Overviews

System Modeling is the process of developiong abstract models of a system, with each model presenting a different view or perspective of that system.

Models of the existing system are used during requirements engineering.

• They help clarify what the existing system does and can be used as a basis for discussing its strengths and weaknesses.
• These then lead to requirements for the new system.

Models of the new system are used during requirements engineering to help explain the proposed requirements to other system stakeholders.

• Engineers use these models to discuss design proposals and to document the system for implementation.

In a model-driven engineering process, it is possible to generate a complete or partial system implementation from the system model.

System Perspectives:

• External/Context Model: External Perspective: where you model the context or environment of the system.
  • Block Diagram
  • User Case Diagram
• Process Model: the whole bussiness process.
  • Activity Diagram
• Interaction Model: Interaction Perspective: where you model the interactions between a system and its environment, or between the components of a system.
  • User Case Diagram
  • Sequence Diagram
• Structural Model: Structural Perspective: where you model the organization of a system or the structure of the data that is processed by the system.
  • Class Diagram
  • Activity Diagram
• Behavioral Model: Behavioral Perspective: where you model the dynamic behavior of the system and how it responds to events.
  • State Diagram
  • Activity Diagram

Usage of Graphical Models:

• As a means of facilitating discussion about an existing or proposed system
  • Incomplete and incorrect models are OK as their role is to support discussion.
• As a way of documenting an existing system
  • Models should be an accurate representation of the system but need not be complete.
• As a detailed system description that can be used to generate a system implementation.
  • Models have to be both correct and complete.

1. Context Models

1.1 Conceptions

Context models are used to illustrate the operational context of a system - they show what lies outside the system boundaries.

• Social and organisational concerns may affect the decision on where to position system boundaries.
• Architectural models show the system and its relationship with other systems.
• Context Diagram

1.2 System Boundaries

System boundaries are established to define what is inside and what is outside the system.

• They show other systems that are used or depended on the system being developed.

The position of the system boundary has a profound effect on the system requirements.

• Defining a system boundary is a political judgement.

1.3 Process Perspective

Question: Context Models simply show the other systems in the environment, not how the system being developed is used in that environment.

Solution: Process Models reveal how the system being developed is used in broader business processes.

• Activity Diagram

2. Interaction Models

Modeling user interaction is important as it helps to identify user requirements.

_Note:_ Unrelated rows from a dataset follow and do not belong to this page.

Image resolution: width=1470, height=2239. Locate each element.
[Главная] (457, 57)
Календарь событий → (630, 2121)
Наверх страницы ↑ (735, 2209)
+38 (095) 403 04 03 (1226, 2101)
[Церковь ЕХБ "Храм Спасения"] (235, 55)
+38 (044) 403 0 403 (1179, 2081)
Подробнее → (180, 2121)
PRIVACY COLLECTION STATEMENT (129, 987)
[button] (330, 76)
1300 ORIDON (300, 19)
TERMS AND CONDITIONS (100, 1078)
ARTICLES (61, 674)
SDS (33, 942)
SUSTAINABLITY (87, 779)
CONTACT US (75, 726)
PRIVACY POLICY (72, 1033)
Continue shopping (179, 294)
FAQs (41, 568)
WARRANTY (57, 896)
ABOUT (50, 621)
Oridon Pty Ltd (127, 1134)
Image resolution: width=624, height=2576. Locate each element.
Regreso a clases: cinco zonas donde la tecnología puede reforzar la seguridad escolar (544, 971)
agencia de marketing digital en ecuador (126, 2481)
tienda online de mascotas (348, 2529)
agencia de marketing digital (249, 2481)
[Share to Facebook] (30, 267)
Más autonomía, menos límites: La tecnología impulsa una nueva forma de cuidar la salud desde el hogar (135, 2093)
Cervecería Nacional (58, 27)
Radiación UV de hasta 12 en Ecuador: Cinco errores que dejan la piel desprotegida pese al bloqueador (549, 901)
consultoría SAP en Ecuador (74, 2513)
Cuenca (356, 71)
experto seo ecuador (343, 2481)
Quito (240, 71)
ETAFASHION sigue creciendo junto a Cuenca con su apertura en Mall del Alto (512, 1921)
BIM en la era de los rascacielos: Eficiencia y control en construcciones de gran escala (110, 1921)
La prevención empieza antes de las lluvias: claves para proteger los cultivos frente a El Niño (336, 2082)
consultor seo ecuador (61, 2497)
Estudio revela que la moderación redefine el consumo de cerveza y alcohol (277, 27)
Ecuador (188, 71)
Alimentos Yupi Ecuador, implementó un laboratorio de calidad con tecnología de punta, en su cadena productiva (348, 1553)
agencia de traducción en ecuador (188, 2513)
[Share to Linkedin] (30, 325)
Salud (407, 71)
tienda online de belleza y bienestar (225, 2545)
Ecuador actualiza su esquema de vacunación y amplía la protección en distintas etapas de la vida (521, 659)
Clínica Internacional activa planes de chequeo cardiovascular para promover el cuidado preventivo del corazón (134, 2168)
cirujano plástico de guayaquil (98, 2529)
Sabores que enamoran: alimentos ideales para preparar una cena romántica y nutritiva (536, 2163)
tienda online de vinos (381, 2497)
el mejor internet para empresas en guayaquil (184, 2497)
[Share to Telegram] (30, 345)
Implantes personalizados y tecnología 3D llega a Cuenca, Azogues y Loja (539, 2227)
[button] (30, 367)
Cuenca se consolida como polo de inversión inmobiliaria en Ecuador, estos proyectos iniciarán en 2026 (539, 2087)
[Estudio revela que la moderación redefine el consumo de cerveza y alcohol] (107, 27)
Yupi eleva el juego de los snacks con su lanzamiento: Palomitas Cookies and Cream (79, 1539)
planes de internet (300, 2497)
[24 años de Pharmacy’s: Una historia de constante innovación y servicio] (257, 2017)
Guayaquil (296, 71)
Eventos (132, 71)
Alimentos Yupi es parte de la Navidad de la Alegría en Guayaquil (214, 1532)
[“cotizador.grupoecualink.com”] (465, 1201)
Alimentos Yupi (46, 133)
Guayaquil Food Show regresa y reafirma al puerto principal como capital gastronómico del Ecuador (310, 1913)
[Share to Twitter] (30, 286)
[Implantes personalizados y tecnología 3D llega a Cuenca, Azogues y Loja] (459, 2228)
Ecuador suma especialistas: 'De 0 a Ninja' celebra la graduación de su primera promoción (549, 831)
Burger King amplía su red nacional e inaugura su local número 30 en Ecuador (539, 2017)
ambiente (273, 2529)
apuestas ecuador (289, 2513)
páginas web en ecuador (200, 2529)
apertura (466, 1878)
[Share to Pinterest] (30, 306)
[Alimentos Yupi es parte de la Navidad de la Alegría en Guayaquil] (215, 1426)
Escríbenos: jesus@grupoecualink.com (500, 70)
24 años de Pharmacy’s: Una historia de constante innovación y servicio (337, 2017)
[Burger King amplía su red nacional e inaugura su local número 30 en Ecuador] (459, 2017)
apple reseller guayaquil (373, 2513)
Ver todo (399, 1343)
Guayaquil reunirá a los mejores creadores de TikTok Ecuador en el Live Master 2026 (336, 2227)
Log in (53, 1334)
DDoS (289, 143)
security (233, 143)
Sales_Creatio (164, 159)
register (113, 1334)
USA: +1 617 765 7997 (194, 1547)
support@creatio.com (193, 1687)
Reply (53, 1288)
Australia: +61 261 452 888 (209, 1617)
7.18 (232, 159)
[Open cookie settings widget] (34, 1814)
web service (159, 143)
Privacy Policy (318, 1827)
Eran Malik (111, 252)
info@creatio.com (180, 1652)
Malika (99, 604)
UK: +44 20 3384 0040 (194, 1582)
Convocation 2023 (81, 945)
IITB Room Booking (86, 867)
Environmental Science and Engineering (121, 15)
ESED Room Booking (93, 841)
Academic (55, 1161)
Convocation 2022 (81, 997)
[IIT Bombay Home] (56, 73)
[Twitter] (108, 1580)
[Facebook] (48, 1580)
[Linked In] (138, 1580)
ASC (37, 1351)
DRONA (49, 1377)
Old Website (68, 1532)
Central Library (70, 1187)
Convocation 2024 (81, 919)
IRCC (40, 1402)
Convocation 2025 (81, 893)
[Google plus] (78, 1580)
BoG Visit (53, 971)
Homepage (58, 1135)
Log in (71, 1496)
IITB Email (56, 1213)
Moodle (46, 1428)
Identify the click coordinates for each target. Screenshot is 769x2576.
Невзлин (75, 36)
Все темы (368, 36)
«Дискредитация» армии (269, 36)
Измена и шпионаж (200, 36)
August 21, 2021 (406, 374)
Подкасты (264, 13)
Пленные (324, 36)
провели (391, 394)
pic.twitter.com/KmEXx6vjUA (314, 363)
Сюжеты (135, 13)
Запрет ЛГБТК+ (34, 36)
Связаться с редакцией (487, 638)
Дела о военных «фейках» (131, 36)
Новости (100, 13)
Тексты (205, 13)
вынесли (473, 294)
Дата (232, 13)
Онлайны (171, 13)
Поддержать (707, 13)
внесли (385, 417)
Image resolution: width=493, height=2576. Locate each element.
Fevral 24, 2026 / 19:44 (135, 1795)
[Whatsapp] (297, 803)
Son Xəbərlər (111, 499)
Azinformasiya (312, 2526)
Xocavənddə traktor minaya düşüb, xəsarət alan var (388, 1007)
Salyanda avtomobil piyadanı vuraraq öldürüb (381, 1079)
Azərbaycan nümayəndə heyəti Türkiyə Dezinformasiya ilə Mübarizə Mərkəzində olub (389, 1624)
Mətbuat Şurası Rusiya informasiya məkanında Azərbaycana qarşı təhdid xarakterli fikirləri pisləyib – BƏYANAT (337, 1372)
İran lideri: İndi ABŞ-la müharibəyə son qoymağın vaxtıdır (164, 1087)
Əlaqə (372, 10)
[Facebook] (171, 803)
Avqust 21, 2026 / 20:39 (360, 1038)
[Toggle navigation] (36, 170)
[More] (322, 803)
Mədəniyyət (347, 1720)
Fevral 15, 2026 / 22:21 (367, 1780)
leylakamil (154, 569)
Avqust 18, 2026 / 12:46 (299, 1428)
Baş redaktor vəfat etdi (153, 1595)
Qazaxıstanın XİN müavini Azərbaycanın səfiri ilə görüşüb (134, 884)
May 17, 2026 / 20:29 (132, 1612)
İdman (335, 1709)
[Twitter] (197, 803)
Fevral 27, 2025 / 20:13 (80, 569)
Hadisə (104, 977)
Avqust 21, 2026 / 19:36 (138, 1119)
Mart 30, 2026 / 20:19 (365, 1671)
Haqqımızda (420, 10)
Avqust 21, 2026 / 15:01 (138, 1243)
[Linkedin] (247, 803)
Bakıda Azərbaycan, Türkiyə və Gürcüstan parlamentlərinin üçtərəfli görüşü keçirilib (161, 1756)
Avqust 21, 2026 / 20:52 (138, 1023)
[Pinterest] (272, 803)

Modeling system-to-system interaction highlights the communication problems that may arise.

Modeling component interaction helps us understand if a proposed system structure is likely to deliver the required system performance and dependability.

Diagram:

• User Case Diagrams
• Sequence Diagrams

2.1 User Case Modeling

User cases were developed originally to Support Requirements Elicitation and now incorporated into the UML.

• Each use case represents a discrete task that involves external interaction with a system.
• Actors in a use case may be people or other systems.
• Represented diagrammatically to provide an overview of the use case and in a more detailed textual form.

2.2 Sequence Diagrams

Sequence diagrams are part of the UML and are used to model the interactions between the actors and the objects within a system.

A sequence diagram shows the sequence of interactions that take place during a particular use case or use case instance.

• The objects and actors involved are listed along the top of the diagram, with a dotted line drawn vertically from these.
• Interactions between objects are indicated by annotated arrows.

3. Structural Models

3.1 Structural Models

Structural models of software display the organization of a system in terms of the components that make up that system and their relationships.

Structural models may be:

• static models, which show the structure of the system design
• dynamic models, which show the organization of the system when it is executing.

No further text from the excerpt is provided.